阿姐坐到一邊,将消潇手裡的符紙拿過來看,略帶贊揚地點頭:“不錯,你悟性很高。剛才的陣法,發揮不錯。”
消潇莞爾:“多謝。”
阿姐看向後邊的山巅,那裡有一團黑影,很明顯:“那就是領主?”
消潇道:“是的。”
阿姐把黃符還給她,不再看了:“可以。它回山峰上有什麼用,衛井遲早會讓它下來的。隻要百姓恨它,它便遲早會失手,必遭天譴。”
姜枕也知道這樣的道理,可是……
“它隻不過想跟衛井換名字、”姜枕心裡壓抑,“雖然傷到衛井,可對方也因禍得福成為修士。現下利用百姓去誅殺它,未免……”

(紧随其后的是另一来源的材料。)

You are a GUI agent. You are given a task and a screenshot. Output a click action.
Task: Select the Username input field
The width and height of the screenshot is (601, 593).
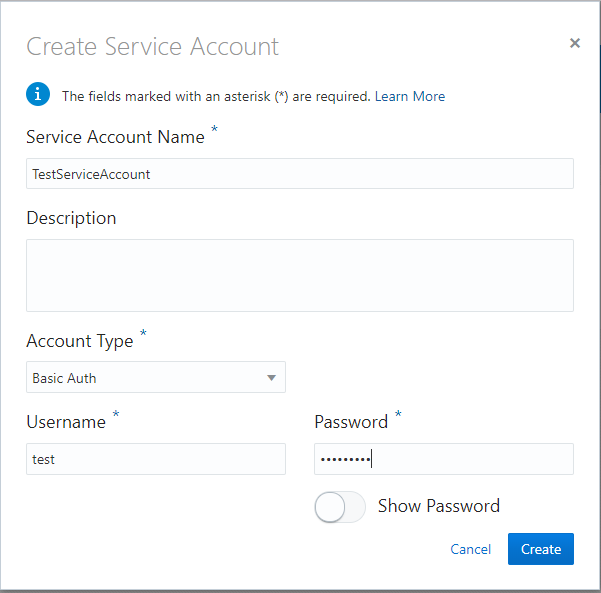[x=156, y=460]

“如果報仇是衛井的道義,我當初是不是應該告訴他,這樣就不會——”
“别這樣想。”謝禦攥緊了他的手腕。
姜枕蹭了下謝禦的臉,“嗯。”
“切。”假謝禦不屑地歪過頭,“我一點都不羨慕。”
姜枕:“……”
阿姐道:“你想那撈什子做什麼,一個人若心中隻有仇恨,你不管做什麼,他都改不了。他要是想變得更好,無需你說,自己便會借風步青雲。”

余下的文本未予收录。